Scaling Logic
The core scaling logic in Fast Autoscaler determines when and how to adjust the number of ECS tasks based on queue metrics and configuration parameters.
Key Principles
Fast Autoscaler follows these key principles:
- Responsive Scale-Up: Scale up quickly when queue depth increases
- Gradual Scale-Down: Scale down more conservatively to avoid oscillation
- Cooldown Periods: Respect cooldown periods to prevent rapid fluctuations
- Priority Override: Bypass cooldown for critical scale-up operations
- Safety Bounds: Always respect minimum and maximum task constraints
Scaling Decision Flow
The scaling process follows this flow:
- Collect current queue metrics (visible and optionally in-flight messages)
- Calculate the ratio of messages per task
- Determine if scaling is needed based on thresholds
- If scaling up, calculate additional tasks needed
- If scaling down, ensure we don't scale down too rapidly
- Apply min/max task constraints
- Check cooldown periods (always allowing scale-up operations)
- Execute the scaling action if approved
Scale-Up Logic
When queue depth exceeds the configured threshold:
if total_messages > scale_up_threshold:
# Calculate additional tasks needed based on total messages
additional_tasks_needed = int(total_messages * tasks_per_message)
# Ensure we add at least one task if needed
if total_messages > 0 and additional_tasks_needed == 0:
additional_tasks_needed = 1
# Add the additional tasks to current count
new_task_count = current_task_count + additional_tasks_needed
Scale-Down Logic
When queue depth falls below the configured threshold:
elif total_messages < scale_down_threshold:
# Calculate based on message count
target_tasks = max(min_tasks, int(total_messages * tasks_per_message))
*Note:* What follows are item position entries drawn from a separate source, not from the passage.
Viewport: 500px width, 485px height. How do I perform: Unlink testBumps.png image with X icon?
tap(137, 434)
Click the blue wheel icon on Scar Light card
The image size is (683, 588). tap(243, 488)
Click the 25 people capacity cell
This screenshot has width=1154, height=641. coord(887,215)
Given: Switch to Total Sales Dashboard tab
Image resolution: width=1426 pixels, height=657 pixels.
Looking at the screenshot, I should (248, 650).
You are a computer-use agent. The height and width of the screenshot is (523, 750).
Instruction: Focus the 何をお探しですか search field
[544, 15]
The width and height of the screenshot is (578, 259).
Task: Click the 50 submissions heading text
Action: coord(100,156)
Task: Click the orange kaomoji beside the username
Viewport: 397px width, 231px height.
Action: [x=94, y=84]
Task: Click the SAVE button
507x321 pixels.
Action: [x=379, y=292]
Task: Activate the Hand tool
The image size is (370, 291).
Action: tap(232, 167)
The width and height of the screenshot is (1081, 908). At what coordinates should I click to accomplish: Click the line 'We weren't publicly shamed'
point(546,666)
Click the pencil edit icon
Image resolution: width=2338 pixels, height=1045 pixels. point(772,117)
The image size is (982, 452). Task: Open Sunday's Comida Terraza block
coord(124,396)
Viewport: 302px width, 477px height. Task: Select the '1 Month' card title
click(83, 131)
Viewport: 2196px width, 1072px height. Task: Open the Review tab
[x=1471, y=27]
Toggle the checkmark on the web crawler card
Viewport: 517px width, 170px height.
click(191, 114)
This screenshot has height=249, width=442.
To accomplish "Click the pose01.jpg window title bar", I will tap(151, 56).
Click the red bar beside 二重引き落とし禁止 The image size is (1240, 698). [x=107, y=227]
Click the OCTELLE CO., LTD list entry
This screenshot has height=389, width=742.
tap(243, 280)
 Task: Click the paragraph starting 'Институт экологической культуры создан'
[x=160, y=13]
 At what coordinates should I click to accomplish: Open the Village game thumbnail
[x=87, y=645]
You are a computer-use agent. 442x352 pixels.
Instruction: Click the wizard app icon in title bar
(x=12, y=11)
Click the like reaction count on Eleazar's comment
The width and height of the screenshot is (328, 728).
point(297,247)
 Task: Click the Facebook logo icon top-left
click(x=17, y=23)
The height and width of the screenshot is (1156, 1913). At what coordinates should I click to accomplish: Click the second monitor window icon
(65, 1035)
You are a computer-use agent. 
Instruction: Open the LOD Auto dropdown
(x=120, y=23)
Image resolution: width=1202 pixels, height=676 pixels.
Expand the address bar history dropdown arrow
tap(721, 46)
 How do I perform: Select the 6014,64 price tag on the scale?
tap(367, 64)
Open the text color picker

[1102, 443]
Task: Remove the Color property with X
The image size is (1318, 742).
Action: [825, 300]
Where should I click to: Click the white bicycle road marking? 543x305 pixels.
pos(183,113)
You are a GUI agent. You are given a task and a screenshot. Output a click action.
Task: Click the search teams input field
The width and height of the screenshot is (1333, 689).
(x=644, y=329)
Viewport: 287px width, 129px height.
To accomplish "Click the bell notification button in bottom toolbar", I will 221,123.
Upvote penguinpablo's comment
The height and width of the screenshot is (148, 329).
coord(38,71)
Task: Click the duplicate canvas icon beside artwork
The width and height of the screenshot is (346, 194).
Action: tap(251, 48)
# Don't scale down by more than the configurable factor at once
min_tasks_after_scaling = int(current_task_count * max_scale_down_factor)
final_task_count = max(target_tasks, min_tasks_after_scaling)
Cooldown Management
The autoscaler maintains separate cooldown periods for scaling up and scaling down. However, scale-up operations can bypass cooldown when queue depth increases significantly:
if action_type == 'up' and new_task_count > current_task_count:
# Calculate task increase as a percentage
increase_percentage = ((new_task_count - current_task_count) / current_task_count) * 100
# Log the override with detailed information
logging.info(f"PRIORITY OVERRIDE: Bypassing up scaling cooldown...")
return True
This ensures rapid response to growing queue depths even when in a cooldown period.